If you are a small crew booked solid through builder relationships and general contractor referrals, and you are not trying to expand your service area or your product mix, a DIY builder at $16 to $39 a month is genuinely enough. You need a professional page that confirms you are real when someone Googles your company name before mailing a check. Do not pay $2,000 a month for a program you do not need yet. A fast-loading page with your license number, a photo grid of your best window installs, and a direct phone number beats an elaborate site with a dead inbox every time.
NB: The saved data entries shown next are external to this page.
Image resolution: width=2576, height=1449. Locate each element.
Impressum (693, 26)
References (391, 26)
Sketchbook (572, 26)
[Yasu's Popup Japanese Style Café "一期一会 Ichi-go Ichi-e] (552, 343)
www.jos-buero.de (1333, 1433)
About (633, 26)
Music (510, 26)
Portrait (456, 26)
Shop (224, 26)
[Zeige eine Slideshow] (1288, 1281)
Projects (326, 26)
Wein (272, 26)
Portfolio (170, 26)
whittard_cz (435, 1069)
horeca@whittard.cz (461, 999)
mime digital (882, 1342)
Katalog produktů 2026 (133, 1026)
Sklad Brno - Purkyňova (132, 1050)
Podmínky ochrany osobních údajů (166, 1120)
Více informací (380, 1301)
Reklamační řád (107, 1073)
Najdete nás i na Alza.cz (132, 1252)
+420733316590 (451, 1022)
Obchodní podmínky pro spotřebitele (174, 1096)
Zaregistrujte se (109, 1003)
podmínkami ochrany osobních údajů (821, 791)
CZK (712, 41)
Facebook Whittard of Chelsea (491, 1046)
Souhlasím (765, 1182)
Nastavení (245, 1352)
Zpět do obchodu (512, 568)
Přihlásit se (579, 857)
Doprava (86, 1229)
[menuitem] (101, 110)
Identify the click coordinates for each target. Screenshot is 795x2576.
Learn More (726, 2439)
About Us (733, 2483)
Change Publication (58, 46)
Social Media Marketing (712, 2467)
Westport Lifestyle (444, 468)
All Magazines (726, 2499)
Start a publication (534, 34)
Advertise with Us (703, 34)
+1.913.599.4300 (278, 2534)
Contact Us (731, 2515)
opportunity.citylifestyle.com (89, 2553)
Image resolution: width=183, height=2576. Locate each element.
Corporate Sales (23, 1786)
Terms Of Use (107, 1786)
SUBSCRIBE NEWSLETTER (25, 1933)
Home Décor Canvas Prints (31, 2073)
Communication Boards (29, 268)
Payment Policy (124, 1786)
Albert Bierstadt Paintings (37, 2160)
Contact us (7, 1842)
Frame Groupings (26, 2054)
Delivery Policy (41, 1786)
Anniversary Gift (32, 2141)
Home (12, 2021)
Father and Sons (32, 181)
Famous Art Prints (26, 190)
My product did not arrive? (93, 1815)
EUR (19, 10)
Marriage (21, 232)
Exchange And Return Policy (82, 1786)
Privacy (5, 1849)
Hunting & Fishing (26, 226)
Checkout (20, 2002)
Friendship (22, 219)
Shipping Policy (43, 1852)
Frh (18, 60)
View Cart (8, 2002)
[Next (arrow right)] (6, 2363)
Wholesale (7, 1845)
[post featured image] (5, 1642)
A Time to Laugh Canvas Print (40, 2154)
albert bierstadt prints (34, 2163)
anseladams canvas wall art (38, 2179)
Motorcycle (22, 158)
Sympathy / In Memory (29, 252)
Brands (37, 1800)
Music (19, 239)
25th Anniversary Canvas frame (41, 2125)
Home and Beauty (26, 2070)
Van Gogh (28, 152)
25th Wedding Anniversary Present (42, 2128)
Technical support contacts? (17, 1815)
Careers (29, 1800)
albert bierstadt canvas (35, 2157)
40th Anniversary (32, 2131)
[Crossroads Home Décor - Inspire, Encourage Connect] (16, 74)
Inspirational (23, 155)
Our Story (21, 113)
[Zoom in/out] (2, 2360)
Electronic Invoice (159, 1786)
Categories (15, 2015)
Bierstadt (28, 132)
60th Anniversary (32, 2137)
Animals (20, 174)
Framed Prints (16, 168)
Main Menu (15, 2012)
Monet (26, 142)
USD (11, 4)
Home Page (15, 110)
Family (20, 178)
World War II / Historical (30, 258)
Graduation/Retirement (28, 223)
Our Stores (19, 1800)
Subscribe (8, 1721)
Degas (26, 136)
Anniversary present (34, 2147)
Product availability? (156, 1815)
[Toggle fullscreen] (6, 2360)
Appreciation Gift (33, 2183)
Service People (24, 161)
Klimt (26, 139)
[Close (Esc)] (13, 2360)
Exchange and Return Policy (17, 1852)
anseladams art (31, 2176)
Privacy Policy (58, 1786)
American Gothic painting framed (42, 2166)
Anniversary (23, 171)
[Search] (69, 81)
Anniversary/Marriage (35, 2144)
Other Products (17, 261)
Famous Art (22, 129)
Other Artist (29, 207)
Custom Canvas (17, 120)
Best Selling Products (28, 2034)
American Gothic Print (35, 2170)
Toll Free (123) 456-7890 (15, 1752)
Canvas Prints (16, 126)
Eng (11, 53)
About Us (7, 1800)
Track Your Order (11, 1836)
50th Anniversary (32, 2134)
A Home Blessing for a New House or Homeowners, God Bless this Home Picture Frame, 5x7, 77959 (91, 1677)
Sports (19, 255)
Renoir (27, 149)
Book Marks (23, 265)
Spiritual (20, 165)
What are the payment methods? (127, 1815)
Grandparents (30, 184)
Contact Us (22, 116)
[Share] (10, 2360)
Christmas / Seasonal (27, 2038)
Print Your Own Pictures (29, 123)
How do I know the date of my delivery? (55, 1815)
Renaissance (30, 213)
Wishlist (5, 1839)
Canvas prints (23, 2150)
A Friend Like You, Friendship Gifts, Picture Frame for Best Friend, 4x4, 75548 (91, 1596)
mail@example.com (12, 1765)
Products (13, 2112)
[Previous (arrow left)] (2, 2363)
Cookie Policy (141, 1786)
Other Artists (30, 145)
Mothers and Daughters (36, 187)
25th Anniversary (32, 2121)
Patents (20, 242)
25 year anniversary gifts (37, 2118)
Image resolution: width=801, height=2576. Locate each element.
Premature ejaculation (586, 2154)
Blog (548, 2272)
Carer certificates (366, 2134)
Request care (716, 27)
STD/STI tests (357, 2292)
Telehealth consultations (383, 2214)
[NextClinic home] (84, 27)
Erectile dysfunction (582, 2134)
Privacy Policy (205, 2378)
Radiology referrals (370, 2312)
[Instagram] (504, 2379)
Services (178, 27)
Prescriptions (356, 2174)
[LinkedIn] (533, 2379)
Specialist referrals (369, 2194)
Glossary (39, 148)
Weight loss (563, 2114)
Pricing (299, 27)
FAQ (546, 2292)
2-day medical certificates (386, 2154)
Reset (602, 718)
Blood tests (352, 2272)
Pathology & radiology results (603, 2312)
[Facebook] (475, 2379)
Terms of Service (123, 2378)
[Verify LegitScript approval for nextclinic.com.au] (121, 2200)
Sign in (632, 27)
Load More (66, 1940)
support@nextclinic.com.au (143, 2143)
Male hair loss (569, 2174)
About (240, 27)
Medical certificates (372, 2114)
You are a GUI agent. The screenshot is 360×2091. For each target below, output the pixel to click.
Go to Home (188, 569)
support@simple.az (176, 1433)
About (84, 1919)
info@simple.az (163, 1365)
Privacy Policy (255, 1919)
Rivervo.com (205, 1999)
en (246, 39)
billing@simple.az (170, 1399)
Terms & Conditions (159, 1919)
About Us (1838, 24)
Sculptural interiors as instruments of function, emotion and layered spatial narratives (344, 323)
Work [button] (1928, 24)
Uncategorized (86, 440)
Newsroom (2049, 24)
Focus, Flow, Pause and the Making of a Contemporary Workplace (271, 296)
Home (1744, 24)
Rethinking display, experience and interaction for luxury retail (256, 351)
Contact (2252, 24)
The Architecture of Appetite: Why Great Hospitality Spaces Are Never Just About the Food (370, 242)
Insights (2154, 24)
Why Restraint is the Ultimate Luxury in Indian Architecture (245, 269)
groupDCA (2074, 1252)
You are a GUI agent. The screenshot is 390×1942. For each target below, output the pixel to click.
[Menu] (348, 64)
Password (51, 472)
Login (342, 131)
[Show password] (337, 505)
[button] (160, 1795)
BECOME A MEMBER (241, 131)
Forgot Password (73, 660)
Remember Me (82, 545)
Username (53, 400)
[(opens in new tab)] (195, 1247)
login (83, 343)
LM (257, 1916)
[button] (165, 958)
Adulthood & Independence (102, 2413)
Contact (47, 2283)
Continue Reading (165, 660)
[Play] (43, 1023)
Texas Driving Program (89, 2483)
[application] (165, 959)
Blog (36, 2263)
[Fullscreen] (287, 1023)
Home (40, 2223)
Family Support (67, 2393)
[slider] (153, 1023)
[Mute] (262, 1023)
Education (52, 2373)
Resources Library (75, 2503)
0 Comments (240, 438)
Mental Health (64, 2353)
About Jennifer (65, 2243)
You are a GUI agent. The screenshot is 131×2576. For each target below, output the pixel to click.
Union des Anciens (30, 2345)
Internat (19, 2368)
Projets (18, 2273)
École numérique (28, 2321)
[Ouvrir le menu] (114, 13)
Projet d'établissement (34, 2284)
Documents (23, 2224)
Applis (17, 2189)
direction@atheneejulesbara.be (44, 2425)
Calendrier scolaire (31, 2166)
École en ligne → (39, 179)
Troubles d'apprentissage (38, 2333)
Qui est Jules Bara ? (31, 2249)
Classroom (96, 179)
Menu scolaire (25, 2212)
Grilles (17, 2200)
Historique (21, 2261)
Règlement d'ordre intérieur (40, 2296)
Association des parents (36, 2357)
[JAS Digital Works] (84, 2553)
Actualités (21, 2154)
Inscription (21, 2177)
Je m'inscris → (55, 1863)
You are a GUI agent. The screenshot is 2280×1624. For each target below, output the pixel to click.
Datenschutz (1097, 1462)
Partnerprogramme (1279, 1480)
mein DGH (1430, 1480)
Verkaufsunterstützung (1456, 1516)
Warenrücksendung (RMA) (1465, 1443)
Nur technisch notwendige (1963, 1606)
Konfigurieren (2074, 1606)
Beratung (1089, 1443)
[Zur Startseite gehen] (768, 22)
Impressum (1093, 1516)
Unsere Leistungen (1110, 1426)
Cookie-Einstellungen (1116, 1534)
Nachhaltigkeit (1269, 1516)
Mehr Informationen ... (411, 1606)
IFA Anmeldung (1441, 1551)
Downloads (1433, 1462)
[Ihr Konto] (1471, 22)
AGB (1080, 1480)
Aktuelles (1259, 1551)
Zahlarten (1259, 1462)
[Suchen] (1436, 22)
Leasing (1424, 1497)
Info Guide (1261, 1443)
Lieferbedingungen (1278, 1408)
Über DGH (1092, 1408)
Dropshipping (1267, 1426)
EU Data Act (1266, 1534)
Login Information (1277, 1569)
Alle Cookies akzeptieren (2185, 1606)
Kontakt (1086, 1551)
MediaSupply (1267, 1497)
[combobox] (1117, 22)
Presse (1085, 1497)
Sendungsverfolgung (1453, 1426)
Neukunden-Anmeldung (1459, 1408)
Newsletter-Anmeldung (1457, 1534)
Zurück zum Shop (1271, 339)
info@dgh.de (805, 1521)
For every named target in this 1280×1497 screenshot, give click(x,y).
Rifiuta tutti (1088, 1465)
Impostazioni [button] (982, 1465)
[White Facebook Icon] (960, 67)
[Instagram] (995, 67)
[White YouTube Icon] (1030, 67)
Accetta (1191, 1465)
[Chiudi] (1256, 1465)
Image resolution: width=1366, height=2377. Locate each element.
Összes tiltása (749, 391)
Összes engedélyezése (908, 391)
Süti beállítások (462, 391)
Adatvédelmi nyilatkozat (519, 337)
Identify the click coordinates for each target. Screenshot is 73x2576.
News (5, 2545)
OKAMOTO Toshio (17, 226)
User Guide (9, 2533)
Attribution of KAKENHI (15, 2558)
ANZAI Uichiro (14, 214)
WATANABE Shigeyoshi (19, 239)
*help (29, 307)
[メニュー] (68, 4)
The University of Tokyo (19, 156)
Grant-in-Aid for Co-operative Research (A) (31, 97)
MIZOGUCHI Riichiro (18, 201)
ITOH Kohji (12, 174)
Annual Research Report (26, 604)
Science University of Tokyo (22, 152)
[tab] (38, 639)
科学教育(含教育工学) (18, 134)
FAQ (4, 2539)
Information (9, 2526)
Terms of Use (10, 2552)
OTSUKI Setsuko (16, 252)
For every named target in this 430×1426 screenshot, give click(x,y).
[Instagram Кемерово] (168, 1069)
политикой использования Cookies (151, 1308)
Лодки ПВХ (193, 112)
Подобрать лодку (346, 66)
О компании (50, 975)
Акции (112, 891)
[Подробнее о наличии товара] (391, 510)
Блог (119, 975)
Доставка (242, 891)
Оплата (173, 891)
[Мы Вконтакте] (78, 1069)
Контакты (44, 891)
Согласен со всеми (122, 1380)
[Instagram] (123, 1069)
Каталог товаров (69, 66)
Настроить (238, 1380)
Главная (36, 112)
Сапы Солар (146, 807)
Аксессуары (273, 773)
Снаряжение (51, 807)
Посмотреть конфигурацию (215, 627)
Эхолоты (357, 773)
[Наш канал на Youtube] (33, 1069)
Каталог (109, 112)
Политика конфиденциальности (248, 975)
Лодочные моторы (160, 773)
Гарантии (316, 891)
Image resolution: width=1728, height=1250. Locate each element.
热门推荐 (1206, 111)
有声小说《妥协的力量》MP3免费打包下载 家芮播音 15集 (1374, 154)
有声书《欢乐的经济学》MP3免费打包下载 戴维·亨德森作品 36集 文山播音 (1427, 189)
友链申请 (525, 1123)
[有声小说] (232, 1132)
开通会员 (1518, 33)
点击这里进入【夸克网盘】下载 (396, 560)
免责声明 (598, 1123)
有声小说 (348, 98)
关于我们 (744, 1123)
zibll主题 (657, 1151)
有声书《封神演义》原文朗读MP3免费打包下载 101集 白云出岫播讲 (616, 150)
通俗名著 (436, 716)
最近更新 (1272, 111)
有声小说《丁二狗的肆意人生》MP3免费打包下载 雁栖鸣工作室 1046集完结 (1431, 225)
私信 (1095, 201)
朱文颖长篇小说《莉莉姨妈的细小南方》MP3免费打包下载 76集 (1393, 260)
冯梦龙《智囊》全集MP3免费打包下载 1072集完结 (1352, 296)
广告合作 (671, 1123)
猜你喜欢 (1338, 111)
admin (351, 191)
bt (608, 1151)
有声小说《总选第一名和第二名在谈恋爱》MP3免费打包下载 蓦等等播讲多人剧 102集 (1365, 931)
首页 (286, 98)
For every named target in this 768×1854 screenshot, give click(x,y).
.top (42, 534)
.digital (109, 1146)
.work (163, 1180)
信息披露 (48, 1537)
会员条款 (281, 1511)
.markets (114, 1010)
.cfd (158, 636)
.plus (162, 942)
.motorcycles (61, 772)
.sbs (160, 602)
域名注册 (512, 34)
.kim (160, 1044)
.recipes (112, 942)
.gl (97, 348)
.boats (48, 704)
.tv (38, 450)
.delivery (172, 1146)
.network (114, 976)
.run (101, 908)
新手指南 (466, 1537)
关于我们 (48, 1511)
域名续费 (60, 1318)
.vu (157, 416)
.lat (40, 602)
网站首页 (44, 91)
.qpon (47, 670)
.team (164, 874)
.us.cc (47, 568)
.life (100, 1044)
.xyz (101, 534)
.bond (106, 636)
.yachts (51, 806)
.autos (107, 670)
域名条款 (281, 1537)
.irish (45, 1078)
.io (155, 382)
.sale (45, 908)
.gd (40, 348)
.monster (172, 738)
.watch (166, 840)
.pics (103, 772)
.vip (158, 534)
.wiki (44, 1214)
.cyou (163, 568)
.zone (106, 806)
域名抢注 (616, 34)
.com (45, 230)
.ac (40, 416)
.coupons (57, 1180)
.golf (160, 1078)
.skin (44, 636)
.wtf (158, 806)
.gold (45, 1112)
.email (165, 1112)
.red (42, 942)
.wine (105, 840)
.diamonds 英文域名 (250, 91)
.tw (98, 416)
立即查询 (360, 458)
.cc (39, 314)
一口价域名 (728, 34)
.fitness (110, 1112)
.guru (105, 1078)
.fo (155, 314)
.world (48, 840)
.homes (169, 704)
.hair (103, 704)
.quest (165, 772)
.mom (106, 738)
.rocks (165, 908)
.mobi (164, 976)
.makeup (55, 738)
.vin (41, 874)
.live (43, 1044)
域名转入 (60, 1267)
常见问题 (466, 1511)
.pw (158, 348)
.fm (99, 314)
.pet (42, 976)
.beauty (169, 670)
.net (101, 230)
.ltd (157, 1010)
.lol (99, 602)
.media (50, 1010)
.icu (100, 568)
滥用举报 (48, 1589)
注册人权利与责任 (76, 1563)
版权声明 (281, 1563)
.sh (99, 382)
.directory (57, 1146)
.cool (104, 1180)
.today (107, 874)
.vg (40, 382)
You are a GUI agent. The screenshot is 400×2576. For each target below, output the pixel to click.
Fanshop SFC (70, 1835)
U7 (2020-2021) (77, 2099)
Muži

If you want a sharp custom site once and you already have strong referral volume from builders or remodelers, a freelancer at $1,800 to $8,000 is the honest middle. You get something that looks far better than most window contractor sites and you own it from day one. Be clear-eyed that it is a point-in-time build: no suburb pages added next year, no reviews compounding after each install, and nobody measuring which product pages generated the most estimate requests. For plenty of contractors that is exactly the right amount of website, and we will tell you honestly if we think it is yours.

A managed program makes sense when your market is competitive, you are losing window replacement jobs to contractors who appear above you in local search, and you have the installation capacity to handle more work than your current referrals fill. That is what we build, priced plainly: $500 to set up, then $1,500 a month flat, billed quarterly at $4,500 a quarter, cancel any quarter. You own everything in writing from day one, the domain, the site, the Google Business profile, every review, and the tracking numbers. If you cancel, you take it all. See the pricing page for the full breakdown, and reach us at [email protected].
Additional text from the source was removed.